Конечно, никакая это была не комедия. Достаточно сказать, что рядом со мной сидела молодая журналистка Маша — отважная девушка, в новогоднюю ночь съездившая на руины сгоревшего общежития гастарбайтеров в чудовищной промзоне. Вообще ехать, по всем раскладам, должен был я. Но молодая Маша желала проявить себя, и в экстренном телеграм-обсуждении вызвалась взяться. Может, ожидала, что Лев Валерьевич возразит и поедет сам. А тот возьми и не возрази. И поехала бедняжка. Но вроде нормально скаталась, какие-то интересные истории привезла.
И вот эта чувиха со стальным стержнем — она ревела навзрыд от Сарикова фильма. Вся покраснела, как рёва-корова, а остановиться — ну, не могла. У меня, не скрою, тоже глаза пощипывало. Я вдруг понял, что Сарик как-то деликатно, мягко, показал все разновидности слёз.
И ещё я совсем неожиданно осознал, что Сарик-то — талантлив.
Мне возразят, что сама тема — душераздирающая. Как ни сними, всё плакать будете. Это совсем не так. Поясню на примерах.
Я и кроме Сарика смотрел фильмы о тех событиях — от других режиссёров. Первый фильм я посмотрел в 2015 году, на кинофестивале. Это был армянский фильм — невыносимо плохой и унылый. Он был про колоритного старика с густыми бровями и седой бородой, который почти весь фильм бродит по подвалу между каких-то брёвен и сам себе (других героев в фильме тупо нет) стонет о чём-то. А потом приходят немецкие (!) спасатели и вытаскивают деда. Тот плачет и на чистом немецком (с войны помнит) объясняется спасителям в любви. Если нужен пример кинематографического кала — то вот он, в кристальном виде.
А второй фильм про то же землетрясение я смотрел на ММКФ. Его снял кто-то из братьев Коттов.

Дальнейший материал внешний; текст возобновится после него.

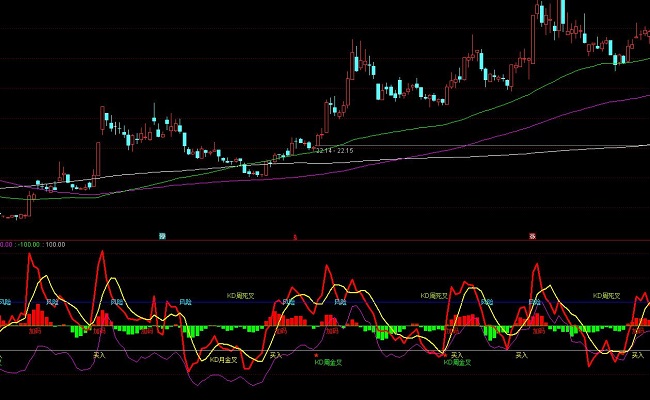Screen dimensions: 650x400
Task: Select the leftmost KD周死叉 signal label
Action: [x=241, y=295]
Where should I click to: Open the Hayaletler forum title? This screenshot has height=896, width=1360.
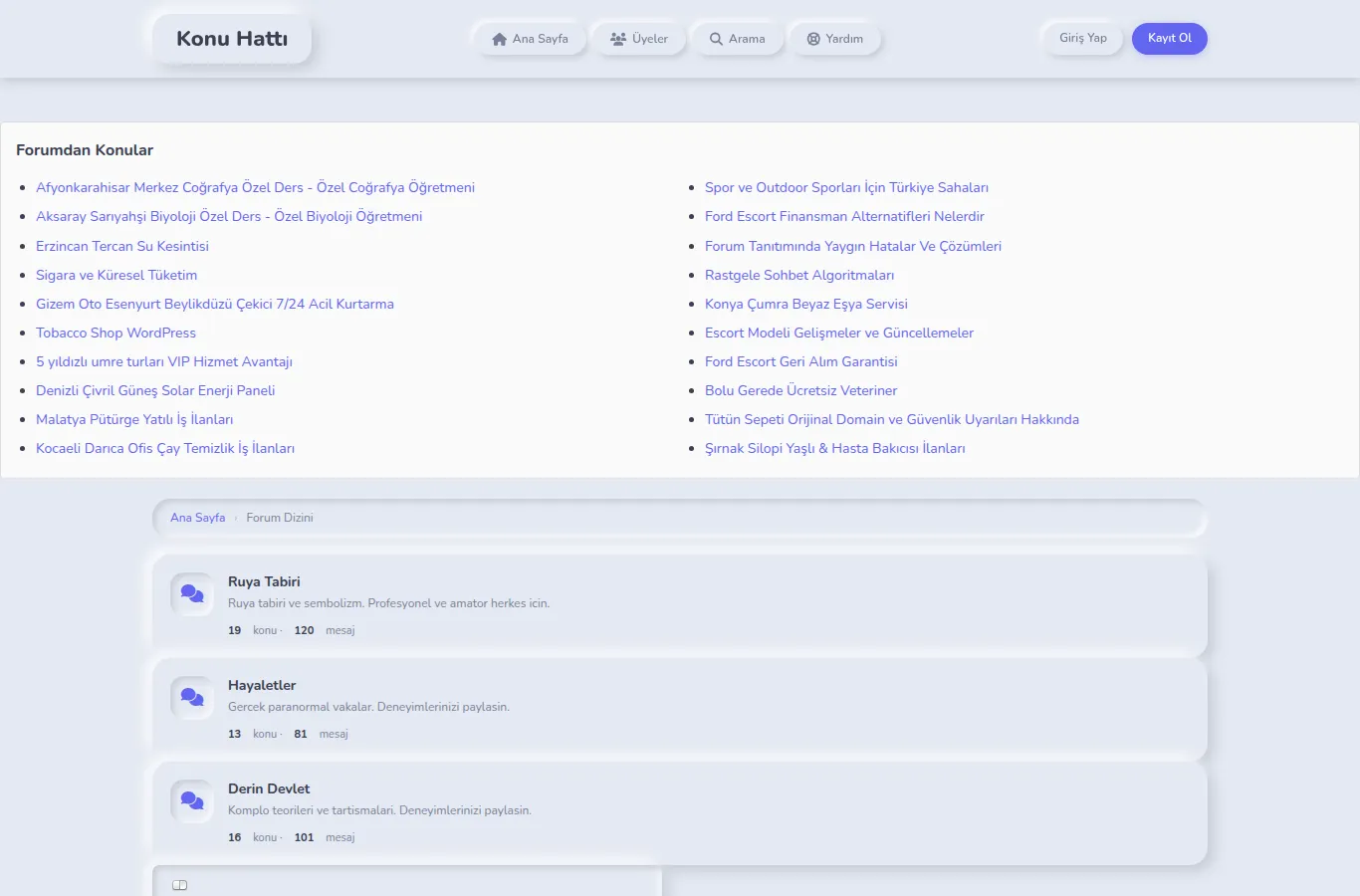click(x=262, y=685)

Фильм был невыразимо скучен, плосок, пафосен и фальшив настолько, что резало глаза. Хуже Сарикова в разы, даже кратно. От Сарикова «Землетрясения» слёзы из глубины души поднимались, а у Котта было — плачьте, я вам сказал! Вы же видите, как они страдают!
Тем не менее, фильму Котта пели дифирамбы, пресса булькотела умеренным восторгом. А Сарика не хвалил, по-моему, вообще никто. Ну, а сейчас, в свете скандала в киношколе, киношная клака его откровенно травит. Поэтому мои симпатии — на стороне Сарика.
***
Я не говорю, что Тарковский плох. Да вовсе нет. Такие мастера, как он, тоже нужны. Прежде всего, самой отрасли.

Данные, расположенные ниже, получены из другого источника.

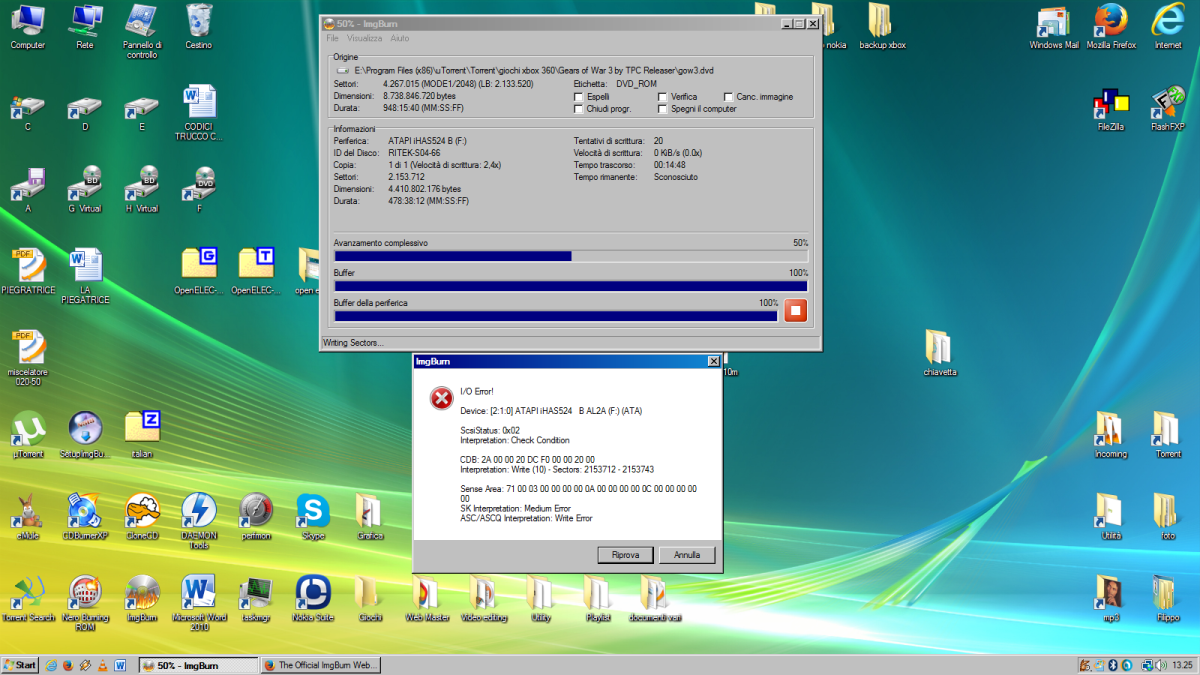Click the Avanzamento complessivo progress bar
The height and width of the screenshot is (675, 1200).
tap(570, 256)
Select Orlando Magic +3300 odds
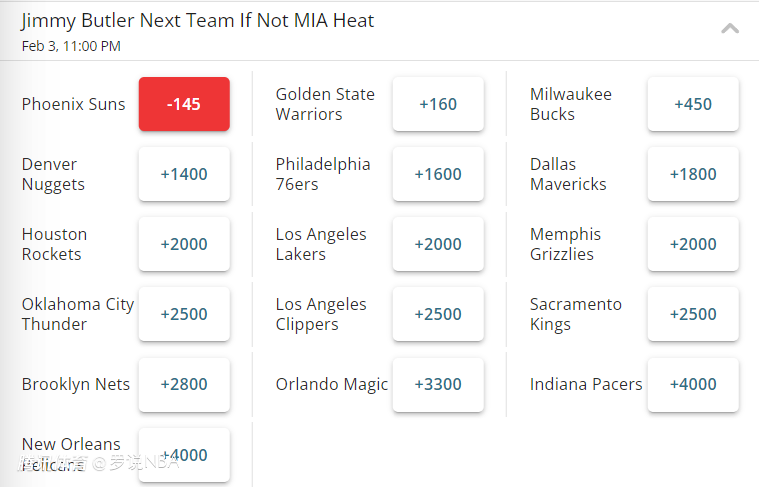Image resolution: width=759 pixels, height=487 pixels. click(x=438, y=384)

Кино (как и другие сферы искусства) имеет потребность в гениях. Для чего? А смотрите. Гениям можно всё, они снимают против правил, нащупывают контуры будущего. Какие-то их находки интересны, какие-то пусты, какие-то со временем становятся мейнстримом.

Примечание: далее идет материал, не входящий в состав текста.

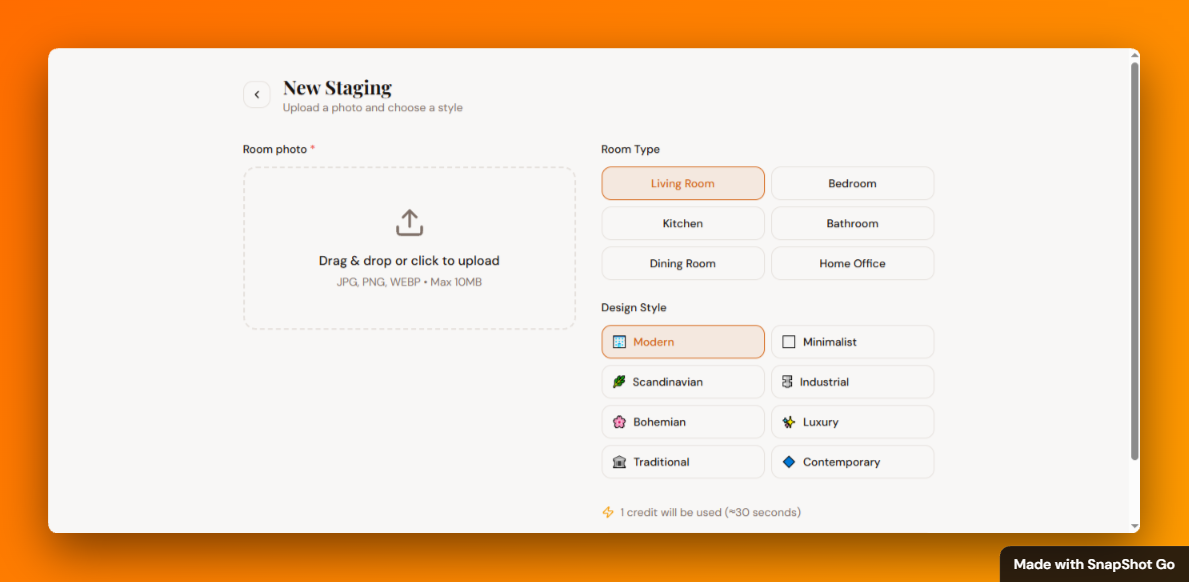Choose the Bathroom room type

Оптимальная пропорция гениев — один-два на поколение. Их просто по определению не может быть много. Остальные — увы, должны быть профессионалами. Они должны предоставлять людям качественные, хорошо проработанные зрелища.
Но если все киношники вдруг захотят стать гениями — это верный путь к упадку индустрии. Посмотрите, что произошло с литературой и ужаснитесь. Потому что откуда ни попадя возникли гении, почти все криворукие. Да и действительно — кому хочется учиться, набивать мозоли, тренировать умения? Ведь можно принять важный вид и сказать: «Я как Тарковский».
Так что Сарик Андреасян безусловно прав, а насчёт уровня киношколы, где происходил конфликт, у меня большие сомнения.